Editor’s Letter
Ayear has passed since, in a Rome on the verge of lockdown, I first noticed how many people were wearing facemasks. To me at the time, on holiday from a country that had registered but a handful of Covid cases, it felt like an overreaction; but a few months later, when compulsory maskwearing in shops and other venues was introduced in the UK, it no longer did. More than six months on from that, most of us have grown into our masks. Leaving the house without one these days would feel like stepping out without your keys or wallet – or worse, without any clothes on.
For the artist Gillian Wearing, who Martin Herbert interviews in this issue, all of us presented masks to the world long before fabric face coverings became obligatory (see Feature, pp. 34–39). Wearing’s work has often come at how we construct our identities, and perhaps particularly our visual appearance, through images that advertise how she might have constructed her own – as was so wittily shown in the exhibition that paired her up with Claude Cahun at the National Portrait Gallery in 2017. In this context, the concept of being masked is a type of freedom, writes Herbert, which gives a person scope to play whichever role they wish to in public. What’s not so easy to control, of course, is how others will construe the mask that you’ve chosen.

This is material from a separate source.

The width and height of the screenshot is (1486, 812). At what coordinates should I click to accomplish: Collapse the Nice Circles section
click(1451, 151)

Artists surprise us. Wearing did so with a series of painted self-portraits, shown last autumn at Maureen Paley in London between periods of national lockdown, in which she ostensibly unmasked herself. With the directness of their observation and their medium – at least those in watercolour, a method so firmly associated with sincerity – these seemed more candid than the works that have won her acclaim, as well as true to the psychological pressures of the times. But all is not as it seems: in one oil painting, Wearing portrays herself in the type of prosthetic mask she often wears in her photographic work. For me, the complex honesty of this suite of paintings, in relation to Wearing’s earlier career, makes for extraordinarily moving images. In terms of art made in the past year that admits to the pandemic, it is the most eloquent work that I have seen.

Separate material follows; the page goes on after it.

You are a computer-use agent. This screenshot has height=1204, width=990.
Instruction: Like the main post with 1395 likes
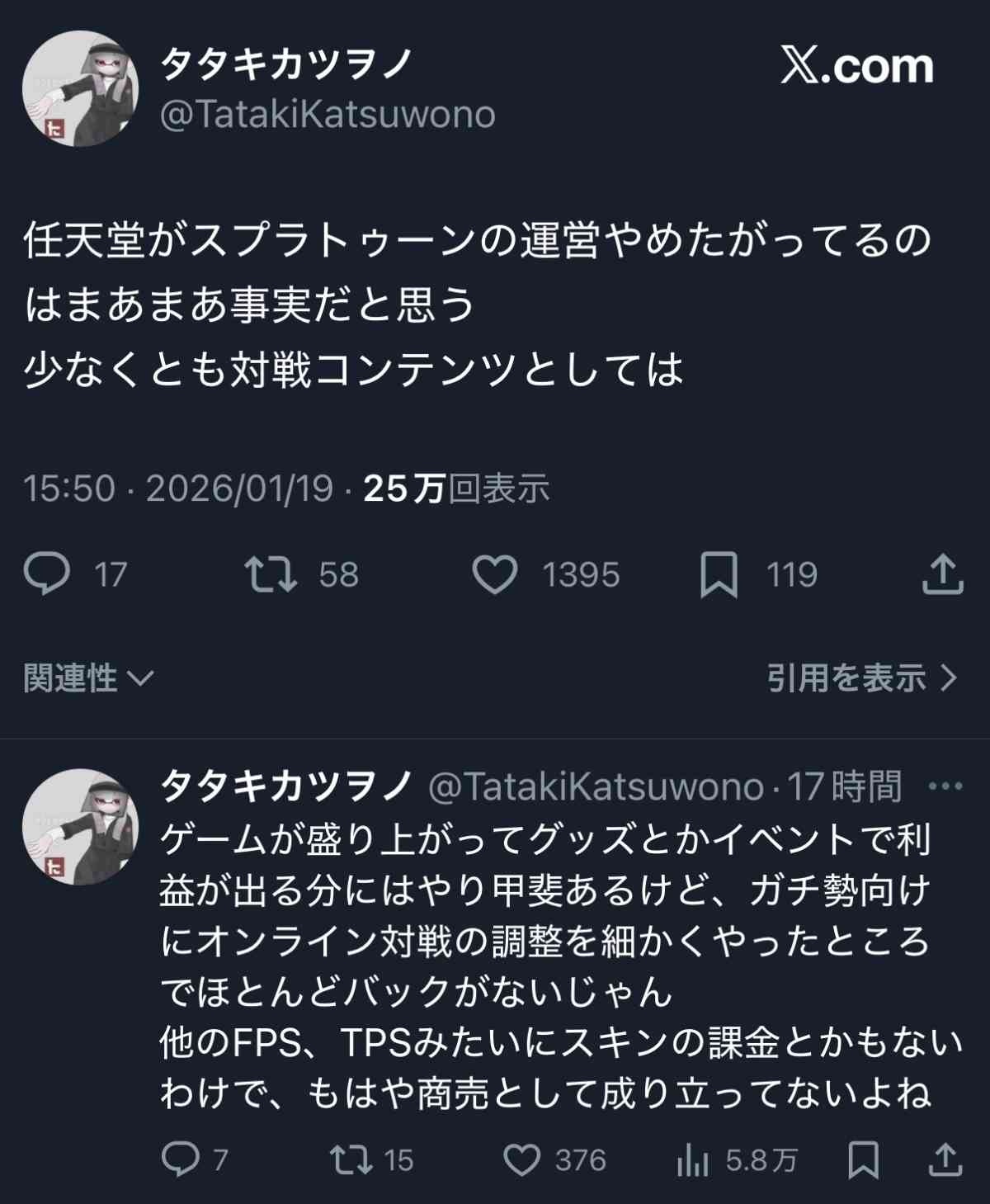(x=495, y=574)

There is escapism on the cover this month, with a showstopping self-portrait by Doris Zinkeisen, an artist and designer who (among other things) created sets for plays by Noël Coward. Coward’s milieu, too, was a world of masks, in its attachment to surface glamour and the sense that, for all the fun, everyone was constantly putting on a brave face (see Feature, pp. 46–50, and look out for the wonderful photograph of a zombie-like chorus wearing masks designed by Oliver Messel). I hope that an exhibition on Coward and his circle at the Guildhall Art Gallery in London, scheduled to open this spring, will not be knocked off course by Covid. We could all do with some decadence right now. They ought to sell velvet face masks.

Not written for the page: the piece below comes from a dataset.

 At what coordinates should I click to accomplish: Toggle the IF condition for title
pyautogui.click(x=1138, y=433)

I have written here before about the bittersweet privilege of visiting near-empty museums last summer, of the pleasure of standing in front of art but the rather melancholy feeling of not encountering other people. Mark Pimlott’s review of ‘Art on Display 1949–69’, an exhibition that revisits innovative museum designs from the postwar period, reminds us that the interactions between people are as integral to how we experience museums as the private meetings they allow us with works of art (see Review, pp. 76–77). In the UK, museums are finally gearing up to reopen. See you at the masked ball.